Enquanto estava na sala de espera com uma jovem que acompanho, aproveitei e lancei-lhe o desafio: Descobre quais destas afirmações são factos e quais são mitos. Isto porque para comemorar o mês de consciencialização da dislexia, fomos divulgando alguns mitos e factos sobre dislexia.
Ela foi identificando corretamente um a um, tendo acertado praticamente todos, exceto um – “dar apoio e fazer adaptações necessárias para o sucesso do aluno com dislexia é JUSTO, não é um facilitismo”. Ela disse confiante "é um mito", questionei-a e ela repetiu convicta "É um mito". Fiquei a pensar nisto… No fundo ela terá alguma razão ou toda a razão, se esta é a sua realidade. E infelizmente esta é a realidade de muitos alunos.

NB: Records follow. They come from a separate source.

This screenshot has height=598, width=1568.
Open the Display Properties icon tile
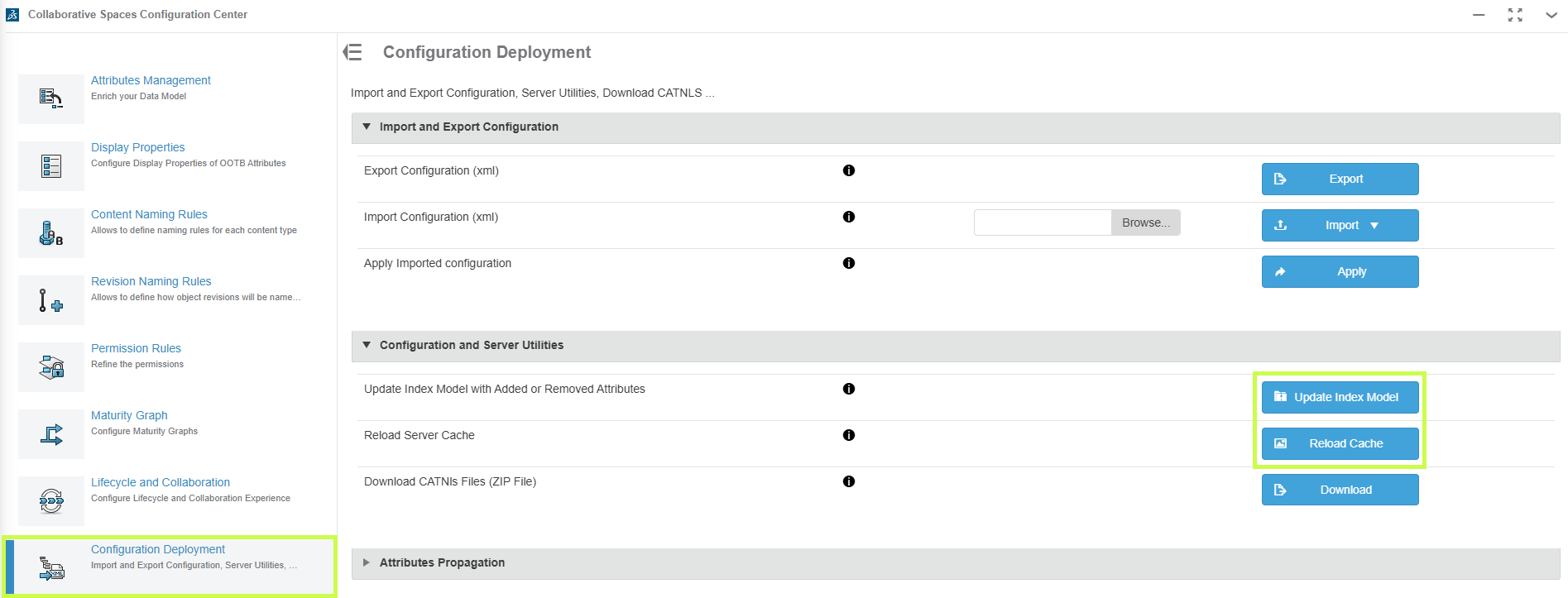click(x=51, y=166)
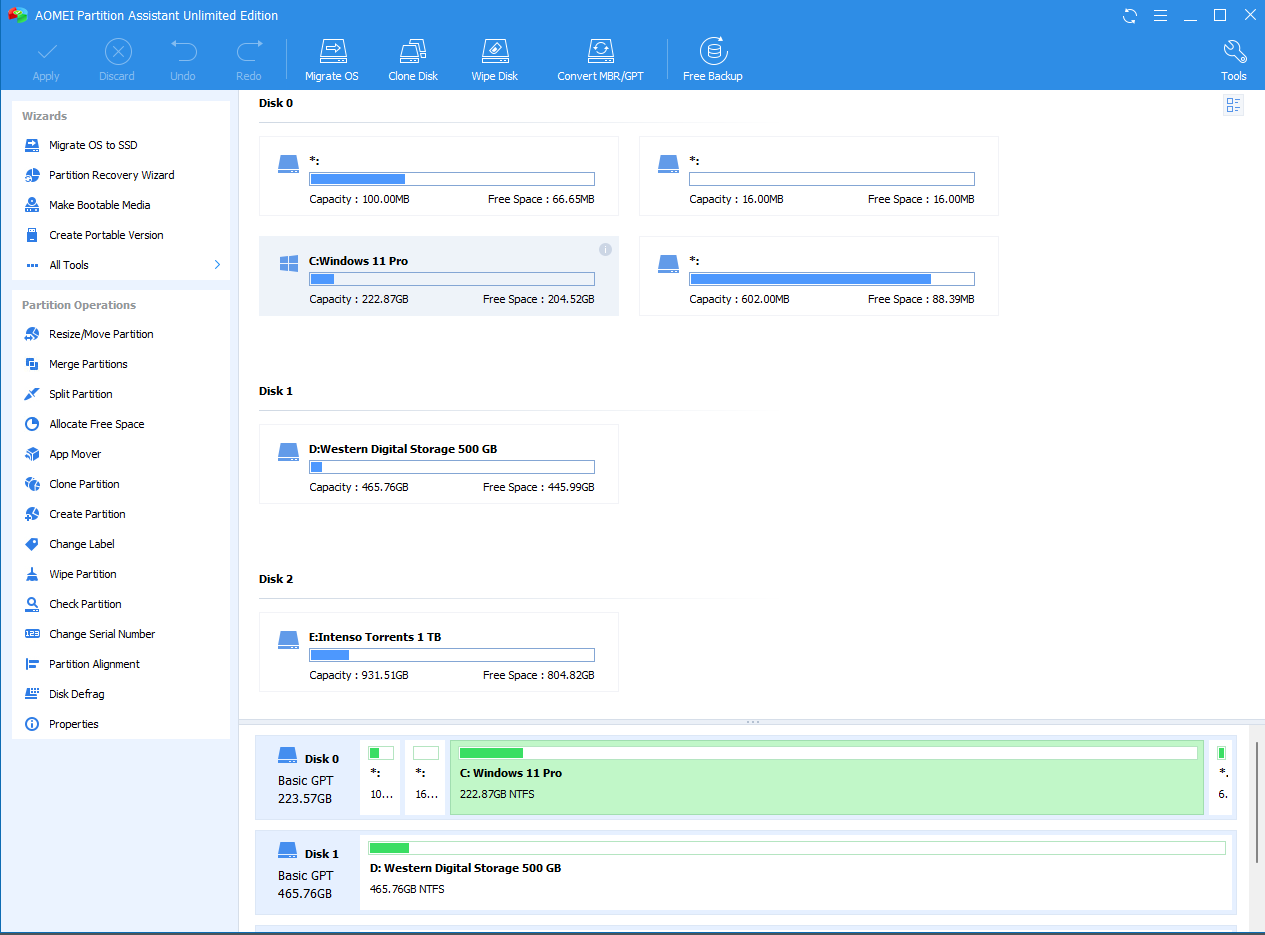Expand the All Tools submenu
Screen dimensions: 1265x935
[217, 265]
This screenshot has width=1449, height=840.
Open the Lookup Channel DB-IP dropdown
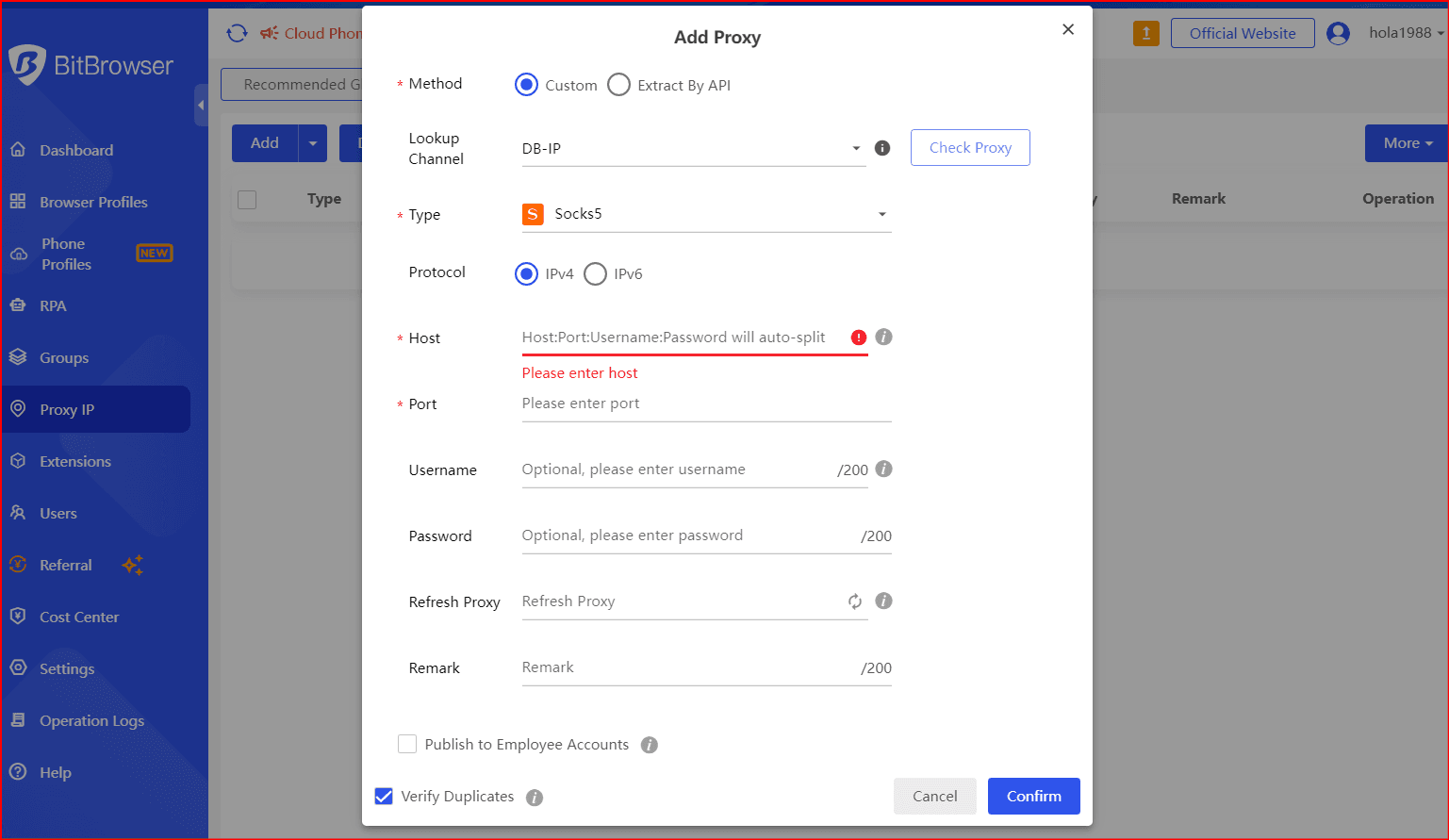[x=693, y=149]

Receber apoio, usufruir de adaptações que estão previstas na legislação parece não ser um direito… parece não ser considerado justo para muitos… e ao não ser considerado justo para os adultos (pais e professores), mesmo que sem o expor diretamente, ou sem o assumir, transmitem este sentimento de que não é justo para os outros, de que é um facilitismo serem tratados de forma diferente. Os estudos sobre a aceitação dos professores e dos alunos face às adaptações nas avaliações revelam que existe uma correlação positiva entre a opinião do professor e os respetivos alunos, ou seja, se um professor considera injusto fazer adaptações e menciona que todos os alunos devem ser tratados de forma igual, os respetivos alunos têm exatamente o mesmo discurso. O que corresponde ao que eu observei com a jovem que acompanho.
Ser tratado de forma diferente é visto de forma negativa, anti-inclusão. Para haver inclusão todos devem ser tratados de igual forma. Será isto verdade? Não! Cada aluno, especialmente aqueles que de alguma forma têm dificuldades, devem receber um apoio individualizado, diferenciado e não igual, sendo que fazer igual não é sinónimo de justiça. Para se responder às necessidades individuais e proporcionar uma educação apropriada à otimização das potencialidades dos alunos, como pressupõe a inclusão, devem-se fazer as adequações necessárias.
Justo é cada um receber aquilo de que necessita, o que não tem necessariamente de ser igual.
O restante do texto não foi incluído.